» Given text
# North Georgia reservoir dogs Jon boat club



## NorthGeorgiaReservoirDogs

Hey guys, BANG is going to a big boat club, I'm sure you've heard or seen. I will be starting a new jon boat club, fishing the same lakes with almost the same rules, one major change is ELECTRIC ONLY! Nothing against gas powered but the majority of the lakes are electric only so we are going to keep it that way. All of the guys that fished in bang last year will have a spot, please email, text, p.m. or call me if you want to join, I have not finished the rules and regs but if you go to bangs web site they will be very close to that, I should have them posted by next week. As well as a schedule. If you have any questions don't hesitate to ask! Thanks, Brandon Davis 770-670-9449, brandondavis95zj@gmail.com


----------



## NorthGeorgiaReservoirDogs

North Georgia Reservoir Dogs
Rules and Regulations:
________________________________________
***NOTE: All of Georgia’s Fishing and Boating regulations will be followed @ all times. ***
•	Boat/Craft allowed- Jon Boat style ONLY.
•	Electric trolling motors ONLY ( NO GAS POWERED MOTORS ALLOWED)
________________________________________
FEES:
•	A $25 YEARLY membership fee will we required by all club members. 
Fees will be collected when an angler or team fishes their first tournament of the season
*All membership fees, minus any yearly maintenance cost will go towards the end of season Classic Tournament.
•	Individual Tournament Fees will break down as so: 
Per Boat	$25
Per Person for BIG Fish	$5
Additional per team towards classic	$5
TOTAL COST PER 2 MAN TEAM	$40
________________________________________
CLASSIC ELIGIBILITY: 
•	A TEAM OR ANGLER MUST FISH 10 TOURNAMENTS to be considered eligible for the Classic.
•	Only the TOP 6 teams will compete in the Classic (This is based upon the point system over all the tournaments fished in NGRD a team or angler has fished)

» Excerpted records
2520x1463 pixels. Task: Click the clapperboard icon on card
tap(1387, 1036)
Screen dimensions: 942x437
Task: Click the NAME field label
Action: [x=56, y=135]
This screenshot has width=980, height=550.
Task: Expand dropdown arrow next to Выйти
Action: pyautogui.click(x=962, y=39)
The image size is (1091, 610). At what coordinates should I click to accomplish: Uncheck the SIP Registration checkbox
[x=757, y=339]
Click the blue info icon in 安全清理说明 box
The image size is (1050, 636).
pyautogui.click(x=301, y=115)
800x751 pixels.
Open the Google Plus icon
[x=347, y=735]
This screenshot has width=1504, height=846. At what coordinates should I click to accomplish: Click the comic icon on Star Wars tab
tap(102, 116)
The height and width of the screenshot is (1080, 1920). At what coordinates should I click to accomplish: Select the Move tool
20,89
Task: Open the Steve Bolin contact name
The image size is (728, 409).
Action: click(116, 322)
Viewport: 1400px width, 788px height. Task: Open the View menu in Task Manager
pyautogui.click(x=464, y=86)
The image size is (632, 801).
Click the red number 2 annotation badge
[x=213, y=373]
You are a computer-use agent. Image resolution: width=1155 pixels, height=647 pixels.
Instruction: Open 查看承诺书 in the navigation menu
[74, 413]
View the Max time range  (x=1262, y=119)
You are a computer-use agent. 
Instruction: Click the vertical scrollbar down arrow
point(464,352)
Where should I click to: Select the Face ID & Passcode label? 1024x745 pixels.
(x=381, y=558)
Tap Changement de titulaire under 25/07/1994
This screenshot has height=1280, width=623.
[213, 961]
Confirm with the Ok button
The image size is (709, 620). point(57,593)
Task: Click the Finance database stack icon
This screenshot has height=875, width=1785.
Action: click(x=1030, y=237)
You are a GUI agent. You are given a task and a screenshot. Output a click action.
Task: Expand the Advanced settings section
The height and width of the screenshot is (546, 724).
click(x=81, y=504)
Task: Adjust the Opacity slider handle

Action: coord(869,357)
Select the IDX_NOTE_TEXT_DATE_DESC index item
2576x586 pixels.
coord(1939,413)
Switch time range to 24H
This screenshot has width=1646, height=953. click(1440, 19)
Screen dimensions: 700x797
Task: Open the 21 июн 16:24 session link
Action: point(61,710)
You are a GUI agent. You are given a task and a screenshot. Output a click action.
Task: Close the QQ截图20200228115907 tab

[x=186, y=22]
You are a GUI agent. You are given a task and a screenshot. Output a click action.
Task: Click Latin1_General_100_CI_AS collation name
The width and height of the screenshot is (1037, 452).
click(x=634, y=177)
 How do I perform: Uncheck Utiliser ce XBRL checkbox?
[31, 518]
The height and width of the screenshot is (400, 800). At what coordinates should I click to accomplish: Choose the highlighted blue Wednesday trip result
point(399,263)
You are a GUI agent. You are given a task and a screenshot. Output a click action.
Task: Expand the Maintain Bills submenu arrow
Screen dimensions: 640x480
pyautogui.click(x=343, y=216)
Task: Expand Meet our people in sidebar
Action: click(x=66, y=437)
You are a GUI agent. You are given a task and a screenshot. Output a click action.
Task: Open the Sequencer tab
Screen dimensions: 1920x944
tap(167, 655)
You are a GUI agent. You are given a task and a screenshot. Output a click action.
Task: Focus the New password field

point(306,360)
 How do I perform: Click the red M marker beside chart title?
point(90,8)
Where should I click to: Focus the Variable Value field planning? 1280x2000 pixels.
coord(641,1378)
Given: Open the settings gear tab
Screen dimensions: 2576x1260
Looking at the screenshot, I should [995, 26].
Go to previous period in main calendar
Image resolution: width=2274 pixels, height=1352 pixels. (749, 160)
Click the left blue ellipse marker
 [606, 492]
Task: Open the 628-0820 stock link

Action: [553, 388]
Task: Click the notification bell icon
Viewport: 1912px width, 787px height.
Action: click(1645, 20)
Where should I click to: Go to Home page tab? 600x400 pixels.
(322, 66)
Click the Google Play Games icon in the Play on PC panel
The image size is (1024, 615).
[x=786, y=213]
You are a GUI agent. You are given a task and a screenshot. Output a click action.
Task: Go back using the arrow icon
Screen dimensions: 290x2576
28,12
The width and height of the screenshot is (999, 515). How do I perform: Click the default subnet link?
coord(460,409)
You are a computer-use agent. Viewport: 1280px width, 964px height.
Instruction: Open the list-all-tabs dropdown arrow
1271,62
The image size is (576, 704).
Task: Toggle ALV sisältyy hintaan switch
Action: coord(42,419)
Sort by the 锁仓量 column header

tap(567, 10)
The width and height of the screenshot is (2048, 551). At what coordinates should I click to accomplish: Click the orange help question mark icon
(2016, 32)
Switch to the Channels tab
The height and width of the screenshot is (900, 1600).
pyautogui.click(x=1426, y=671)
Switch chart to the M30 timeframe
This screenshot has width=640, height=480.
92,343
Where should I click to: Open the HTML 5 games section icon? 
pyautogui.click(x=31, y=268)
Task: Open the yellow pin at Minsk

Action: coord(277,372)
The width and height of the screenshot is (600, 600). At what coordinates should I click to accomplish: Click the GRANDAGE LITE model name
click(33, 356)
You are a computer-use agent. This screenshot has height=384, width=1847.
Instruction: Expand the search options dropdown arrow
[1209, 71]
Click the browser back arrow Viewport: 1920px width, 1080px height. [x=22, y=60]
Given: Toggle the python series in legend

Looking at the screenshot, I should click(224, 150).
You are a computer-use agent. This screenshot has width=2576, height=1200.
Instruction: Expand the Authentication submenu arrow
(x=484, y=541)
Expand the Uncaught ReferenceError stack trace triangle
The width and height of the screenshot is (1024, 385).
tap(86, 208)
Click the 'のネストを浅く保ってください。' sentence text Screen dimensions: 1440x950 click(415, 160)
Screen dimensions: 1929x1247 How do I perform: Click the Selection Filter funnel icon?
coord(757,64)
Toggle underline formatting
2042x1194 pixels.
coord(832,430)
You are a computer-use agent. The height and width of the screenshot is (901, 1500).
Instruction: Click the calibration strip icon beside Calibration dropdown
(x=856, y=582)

» Task to carry out
Continue the jon boat club thread from its last line, keeping the same format. The items have no connection to the text about the jon boat club.

» Written answer
***The Classic for 2014 will be a 2-day event held on a Saturday and Sunday. The lake will be decided after the final tournament of the season, and each of the top 6 teams will put the lake of their choice into a hat for drawing.***
•	A $50 Fee will be collected the 1st day of the Classic Tournament for both days per BOAT
CLASSIC PAYOUT STRUSTURE:
Already collected Additional per team towards classic fees	$1100
Already collected Member ship Fees	$650
Classic Entry Fee	$300
TOTAL CLASSIC POT	$2050
***THIS IS BASED ON A TOTAL OF 13 BOATS ON AVERAGE PER TOURNEMENT FOR NGRD SEASON AND THE 6 BOATS IN CLASSIC***
First Place	$1300
Second Place	$400
Third Place	$250
BIG Fish SATURDAY	$50
BIG Fish SUNDAY	$50
***THIS IS BASED ON A TOTAL OF 13 BOATS ON AVERAGE PER TOURNEMENT FOR NGRD SEASON AND THE 6 BOATS IN CLASSIC***
________________________________________
SEASON ACCUMULATIVE POINT STRUCTURE AS FOLLOWS:
** LIVE FISH CAUGHT + TOTAL FISH WEIGHT + PLACE POINTS + 1 PARTICIPATION POINTS **
First Place	5 points
Second Place	3 points
Third Place	1 point
BIG Fish Winner	2 points
**Participation points are ONLY award for completion of EACH TOURNEMENT fished** 
Tournament Rules:
________________________________________

1.	No caught fish may be held on a stringer during any tournament. Live wells or aerated coolers of adequate size are permitted. Live-wells and coolers will be checked before each tournament begins.
2.	There is a 5 fish limit with a 12 inch minimum size limit, per team (Rocky Mountain 14” minimum). Fish will be measured with golden ruler: closed mouth touching end and tail touching 12” line. If you think your fish is questionable, you must request that your fish be measured BEFORE being placed in the weight in basket. If any anglers question the length of a fish during weigh-in or weigh master pulls fish out of bag for verification, that fish will be measured and if shorter than 12”, 1lb will be deducted from the total weight and that fish will not be counted. All culling must be completed before “banking” the boat for weigh-in.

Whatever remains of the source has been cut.